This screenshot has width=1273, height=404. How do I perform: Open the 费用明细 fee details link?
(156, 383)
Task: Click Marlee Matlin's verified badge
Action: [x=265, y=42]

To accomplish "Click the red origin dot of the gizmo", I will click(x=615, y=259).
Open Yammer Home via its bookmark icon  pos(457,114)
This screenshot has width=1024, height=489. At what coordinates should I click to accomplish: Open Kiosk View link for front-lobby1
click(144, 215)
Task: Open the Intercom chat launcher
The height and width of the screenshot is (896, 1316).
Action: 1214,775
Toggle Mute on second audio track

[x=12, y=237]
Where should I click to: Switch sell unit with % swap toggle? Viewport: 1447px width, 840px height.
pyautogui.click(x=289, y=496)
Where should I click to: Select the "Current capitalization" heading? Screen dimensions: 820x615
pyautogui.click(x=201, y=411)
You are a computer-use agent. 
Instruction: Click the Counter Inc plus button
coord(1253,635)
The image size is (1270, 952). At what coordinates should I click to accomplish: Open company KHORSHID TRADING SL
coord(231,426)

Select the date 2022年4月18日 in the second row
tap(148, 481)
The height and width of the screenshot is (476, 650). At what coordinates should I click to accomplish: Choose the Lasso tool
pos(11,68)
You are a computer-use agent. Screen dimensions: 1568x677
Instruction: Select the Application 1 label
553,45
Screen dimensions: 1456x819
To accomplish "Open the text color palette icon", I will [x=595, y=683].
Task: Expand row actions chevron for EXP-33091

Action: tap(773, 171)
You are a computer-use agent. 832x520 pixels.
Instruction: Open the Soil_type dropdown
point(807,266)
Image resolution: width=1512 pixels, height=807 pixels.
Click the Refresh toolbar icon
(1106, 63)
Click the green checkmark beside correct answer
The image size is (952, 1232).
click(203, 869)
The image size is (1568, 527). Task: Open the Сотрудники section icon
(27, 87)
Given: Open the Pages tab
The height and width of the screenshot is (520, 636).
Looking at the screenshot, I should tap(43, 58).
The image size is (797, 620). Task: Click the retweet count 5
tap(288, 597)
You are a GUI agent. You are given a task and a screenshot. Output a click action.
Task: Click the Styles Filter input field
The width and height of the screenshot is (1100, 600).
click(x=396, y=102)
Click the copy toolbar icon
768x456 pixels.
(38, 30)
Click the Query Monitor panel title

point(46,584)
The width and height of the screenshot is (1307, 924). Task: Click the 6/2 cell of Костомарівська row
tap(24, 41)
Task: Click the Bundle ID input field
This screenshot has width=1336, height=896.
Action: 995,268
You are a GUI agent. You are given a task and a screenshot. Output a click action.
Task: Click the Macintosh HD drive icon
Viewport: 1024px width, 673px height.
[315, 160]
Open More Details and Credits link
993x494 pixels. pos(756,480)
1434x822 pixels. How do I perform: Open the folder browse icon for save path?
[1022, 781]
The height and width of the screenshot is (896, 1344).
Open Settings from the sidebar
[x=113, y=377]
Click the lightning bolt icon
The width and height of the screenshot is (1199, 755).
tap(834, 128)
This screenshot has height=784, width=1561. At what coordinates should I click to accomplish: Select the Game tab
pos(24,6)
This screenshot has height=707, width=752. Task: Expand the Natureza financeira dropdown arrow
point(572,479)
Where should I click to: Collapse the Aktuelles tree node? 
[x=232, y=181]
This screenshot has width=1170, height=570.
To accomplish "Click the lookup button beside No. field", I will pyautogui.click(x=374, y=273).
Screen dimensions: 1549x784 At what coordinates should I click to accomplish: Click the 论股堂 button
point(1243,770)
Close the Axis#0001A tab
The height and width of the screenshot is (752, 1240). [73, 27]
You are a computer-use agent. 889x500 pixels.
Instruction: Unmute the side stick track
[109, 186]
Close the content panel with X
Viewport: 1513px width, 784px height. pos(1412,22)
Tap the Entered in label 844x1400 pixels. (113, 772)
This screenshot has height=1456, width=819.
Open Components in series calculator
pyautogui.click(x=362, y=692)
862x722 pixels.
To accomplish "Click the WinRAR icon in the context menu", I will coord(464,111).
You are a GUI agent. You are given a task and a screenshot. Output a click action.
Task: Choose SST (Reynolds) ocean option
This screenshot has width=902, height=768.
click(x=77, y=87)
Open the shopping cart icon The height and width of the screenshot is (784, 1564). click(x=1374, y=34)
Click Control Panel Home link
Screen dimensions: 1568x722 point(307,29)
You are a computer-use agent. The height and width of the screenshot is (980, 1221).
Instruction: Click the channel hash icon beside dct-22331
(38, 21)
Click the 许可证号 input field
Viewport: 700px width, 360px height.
++++
Retype the lines starting at the line containing "Close the Axis#0001A tab" and ending at the last line of the records.

Close the Axis#0001A tab
The height and width of the screenshot is (752, 1240). [73, 27]
You are a computer-use agent. 889x500 pixels.
Instruction: Unmute the side stick track
[109, 186]
Close the content panel with X
Viewport: 1513px width, 784px height. pos(1412,22)
Tap the Entered in label 844x1400 pixels. (113, 772)
This screenshot has height=1456, width=819.
Open Components in series calculator
pyautogui.click(x=362, y=692)
862x722 pixels.
To accomplish "Click the WinRAR icon in the context menu", I will coord(464,111).
You are a GUI agent. You are given a task and a screenshot. Output a click action.
Task: Choose SST (Reynolds) ocean option
This screenshot has width=902, height=768.
click(x=77, y=87)
Open the shopping cart icon The height and width of the screenshot is (784, 1564). click(x=1374, y=34)
Click Control Panel Home link
Screen dimensions: 1568x722 point(307,29)
You are a computer-use agent. The height and width of the screenshot is (980, 1221).
Instruction: Click the channel hash icon beside dct-22331
(38, 21)
Click the 许可证号 input field
Viewport: 700px width, 360px height.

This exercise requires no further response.